What is required = The line containing "Task: Enter distraction-free fullscreen mode" and every line after it, through the end of the records below, are to be reproduced exactly, with the pictures left out.

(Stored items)
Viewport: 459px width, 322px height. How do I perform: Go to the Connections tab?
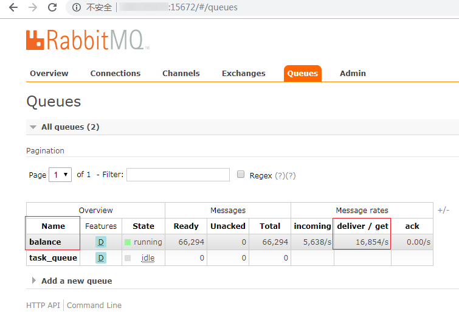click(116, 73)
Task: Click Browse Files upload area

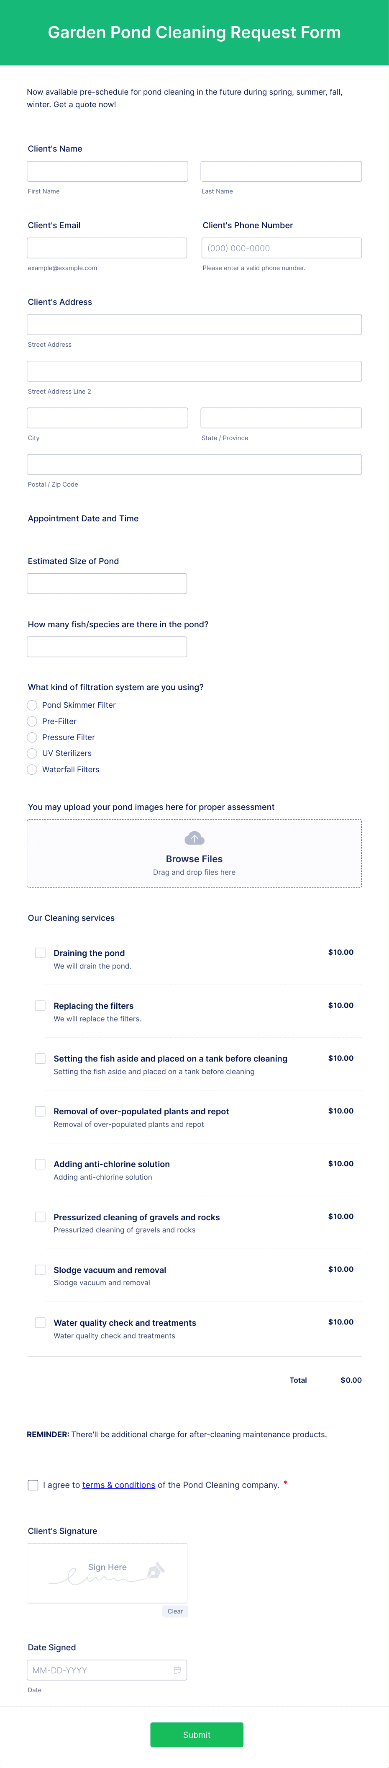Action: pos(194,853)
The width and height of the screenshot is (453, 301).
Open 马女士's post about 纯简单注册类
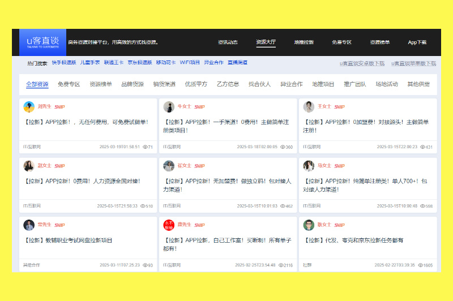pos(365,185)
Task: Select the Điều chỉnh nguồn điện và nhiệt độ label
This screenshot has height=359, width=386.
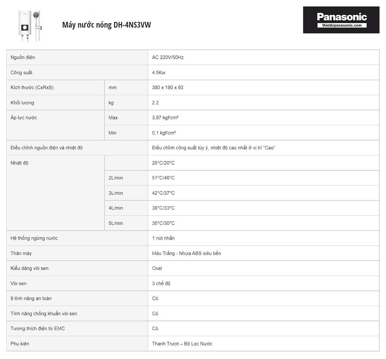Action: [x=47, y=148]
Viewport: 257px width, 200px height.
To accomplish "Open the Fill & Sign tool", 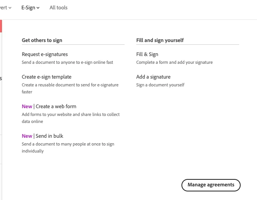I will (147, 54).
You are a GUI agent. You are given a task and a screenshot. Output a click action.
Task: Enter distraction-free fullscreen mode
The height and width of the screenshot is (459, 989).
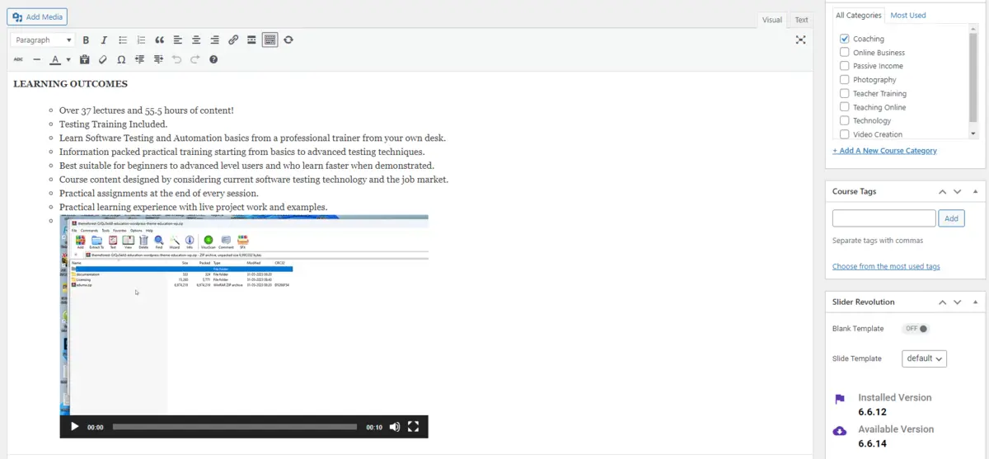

Completed task =
Task: Enter distraction-free fullscreen mode
The height and width of the screenshot is (459, 989).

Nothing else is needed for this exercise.